Every good researcher knows what a vital role data sharing plays in the data life cycle. So in a perfect world, the decision to share data would be an easy one to make. By effortlessly passing data on to someone else, you would receive all the spectacular rewards data sharing has to offer – a reputation boost for yourself and a colleague, the satisfaction of fueling new projects and discoveries, and enough leisure time left over to start a new book or take up bird watching. What more could a researcher ask for?
Not surprisingly, however, researchers often find themselves at the mercy of the same mess of hierarchies, rules, and complications that plague the rest of the professional world. In this data story, a novice researcher finds herself in the murkier depths of data sharing where the boundaries of academic territory can seem hazy.
Danielle had just started out in ecological research, but already found herself invited to participate in a working group on species interactions. The group was made up of many experienced scientists in the midst of their careers… and Danielle.

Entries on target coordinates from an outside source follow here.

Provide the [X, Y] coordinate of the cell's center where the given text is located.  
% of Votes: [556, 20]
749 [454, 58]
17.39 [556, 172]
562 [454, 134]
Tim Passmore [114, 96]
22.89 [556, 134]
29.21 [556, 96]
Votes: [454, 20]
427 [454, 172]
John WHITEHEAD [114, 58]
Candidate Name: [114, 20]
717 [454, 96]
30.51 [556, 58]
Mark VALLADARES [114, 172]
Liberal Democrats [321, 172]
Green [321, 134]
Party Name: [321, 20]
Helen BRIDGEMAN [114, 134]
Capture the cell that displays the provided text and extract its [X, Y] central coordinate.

But what Danielle lacked in experience, she made up for in connections. The working group was very interested in a dataset Danielle had been working on for several years and had hopeful plans of incorporating it into a model they were developing. The problem? While Danielle held a copy of the dataset, she did not actually own it. In her work with faculty mentor Dr. Stevenson, Danielle had enjoyed liberal access to the PI’s impressive dataset. With a few years of collaborative work behind them, mentor and mentee had developed a trusting relationship where Danielle received an uncommon level of data access.
As someone already involved with the dataset, Danielle was in an ideal position to act as information broker between the enthusiastic working group and her mentor. With these connections, Danielle expected the data sharing process to be a smooth one. However, uneager to upset Stevenson or jeopardize their work relationship, Danielle knew she would first need to gain permission to share the data.

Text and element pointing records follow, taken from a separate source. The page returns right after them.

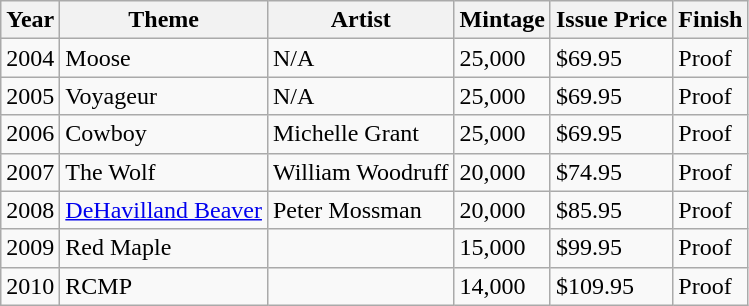
2004 [30, 58]
Artist [360, 20]
Mintage [502, 20]
2006 [30, 134]
2007 [30, 172]
14,000 [502, 286]
$85.95 [611, 210]
Peter Mossman [360, 210]
Finish [710, 20]
$74.95 [611, 172]
$99.95 [611, 248]
Michelle Grant [360, 134]
Issue Price [611, 20]
Cowboy [164, 134]
2005 [30, 96]
2009 [30, 248]
Red Maple [164, 248]
2010 [30, 286]
Voyageur [164, 96]
Theme [164, 20]
Moose [164, 58]
William Woodruff [360, 172]
DeHavilland Beaver [164, 210]
RCMP [164, 286]
15,000 [502, 248]
Year [30, 20]
2008 [30, 210]
The Wolf [164, 172]
$109.95 [611, 286]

But when Danielle approached Stevenson with the request, she discovered the situation was more complicated than she had anticipated. Dr. Stevenson wanted to help Danielle and give her the information her working group needed, but his data was undergoing revisions. Advances in species identification with DNA barcoding had made it possible to more accurately distinguish one species from another. But with the shift away from morphological characteristics identification, the species in Stevenson’s dataset were suddenly thrown into question. After years of meticulously collecting and maintaining the data, the last thing Stevenson wanted was for it to become obsolescent. Determined to present a perfectly accurate dataset that would maintain relevance in a changing world, he embraced the new technology and began applying it to his existing samples. Revising the large body of data was possible, but it would take time. Meanwhile, Stevenson was hesitant to share the taxonomic databases while they underwent revisions, lest they later be found inaccurate. When those revisions would be completed was anyone’s guess.
Caught between her allegiance to the working group and her respect for Stevenson, Danielle found herself in the unenviable role of middle man. Emails zinged back and forth: polite pleas from the working group, and apologetically resolute responses from Stevenson. After months of correspondence and bouncing between working group and mentor, Danielle’s efforts have yet to pay off. The dataset remains in the senior PI’s hands (in, Danielle hopes, a final draft version!).

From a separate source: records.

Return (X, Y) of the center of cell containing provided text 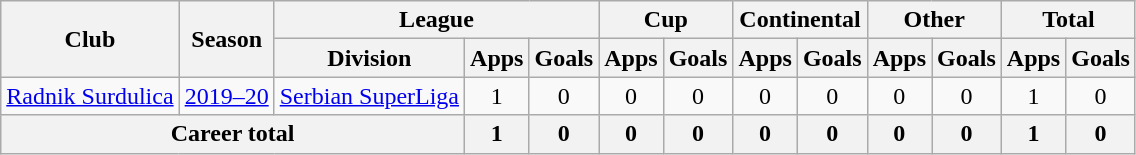
Career total (233, 134)
Club (90, 39)
Serbian SuperLiga (369, 96)
Division (369, 58)
Other (934, 20)
2019–20 (226, 96)
Cup (666, 20)
League (436, 20)
Radnik Surdulica (90, 96)
Total (1068, 20)
Continental (800, 20)
Season (226, 39)
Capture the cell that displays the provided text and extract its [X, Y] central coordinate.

While the uncertain outcome may remain a hurdle for the working group, Danielle feels assured she has made the right decision in waiting for Stevenson’s revised dataset. She has done what she can to push the project along without overstepping boundaries or straining her relationship with her mentor. The wait may be a temporary setback, but Danielle and the working group can rest easy knowing that when the dataset is finally delivered, its improved precision will make it all the more valuable.